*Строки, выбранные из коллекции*
# # # #

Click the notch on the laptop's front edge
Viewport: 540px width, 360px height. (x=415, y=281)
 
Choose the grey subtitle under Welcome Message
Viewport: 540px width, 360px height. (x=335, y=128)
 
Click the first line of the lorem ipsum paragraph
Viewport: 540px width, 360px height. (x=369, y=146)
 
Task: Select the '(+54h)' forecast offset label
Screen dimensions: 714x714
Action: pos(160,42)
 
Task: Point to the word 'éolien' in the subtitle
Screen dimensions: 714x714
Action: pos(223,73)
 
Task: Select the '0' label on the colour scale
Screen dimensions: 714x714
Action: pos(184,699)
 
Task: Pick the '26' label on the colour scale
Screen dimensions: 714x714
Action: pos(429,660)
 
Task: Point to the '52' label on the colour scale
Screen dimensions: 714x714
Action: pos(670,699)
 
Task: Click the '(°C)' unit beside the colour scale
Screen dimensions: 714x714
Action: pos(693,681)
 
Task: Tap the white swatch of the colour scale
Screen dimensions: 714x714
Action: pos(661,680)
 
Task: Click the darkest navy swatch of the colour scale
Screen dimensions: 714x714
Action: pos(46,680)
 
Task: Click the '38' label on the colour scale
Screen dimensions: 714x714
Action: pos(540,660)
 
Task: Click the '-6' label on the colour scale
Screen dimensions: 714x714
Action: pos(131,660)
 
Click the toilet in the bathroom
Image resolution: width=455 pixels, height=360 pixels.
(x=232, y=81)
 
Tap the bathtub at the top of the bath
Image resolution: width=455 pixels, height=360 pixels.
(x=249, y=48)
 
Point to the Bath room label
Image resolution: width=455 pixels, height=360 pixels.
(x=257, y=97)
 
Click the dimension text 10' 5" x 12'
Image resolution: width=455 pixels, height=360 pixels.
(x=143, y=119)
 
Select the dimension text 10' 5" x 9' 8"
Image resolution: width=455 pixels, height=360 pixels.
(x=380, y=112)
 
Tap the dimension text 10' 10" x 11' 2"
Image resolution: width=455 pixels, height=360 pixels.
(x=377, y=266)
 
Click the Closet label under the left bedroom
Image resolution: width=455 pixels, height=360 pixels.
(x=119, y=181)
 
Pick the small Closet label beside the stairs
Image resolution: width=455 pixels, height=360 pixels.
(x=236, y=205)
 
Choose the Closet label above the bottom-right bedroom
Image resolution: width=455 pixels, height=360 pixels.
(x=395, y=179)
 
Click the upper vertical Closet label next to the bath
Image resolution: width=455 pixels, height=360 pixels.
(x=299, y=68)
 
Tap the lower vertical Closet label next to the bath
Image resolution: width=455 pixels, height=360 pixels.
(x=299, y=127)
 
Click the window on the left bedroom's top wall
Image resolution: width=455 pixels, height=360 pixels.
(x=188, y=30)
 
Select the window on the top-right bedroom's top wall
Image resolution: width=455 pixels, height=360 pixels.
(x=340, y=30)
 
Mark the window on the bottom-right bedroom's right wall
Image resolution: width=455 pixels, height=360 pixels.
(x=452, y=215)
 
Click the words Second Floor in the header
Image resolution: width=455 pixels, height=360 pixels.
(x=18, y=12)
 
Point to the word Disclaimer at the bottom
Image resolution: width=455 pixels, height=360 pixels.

# # # #

*Короткая задача*
Подсчитайте, в скольких строках выше встречается слово «under», с учетом регистра. В ответе укажите только число.

*Ответ к заданию*
2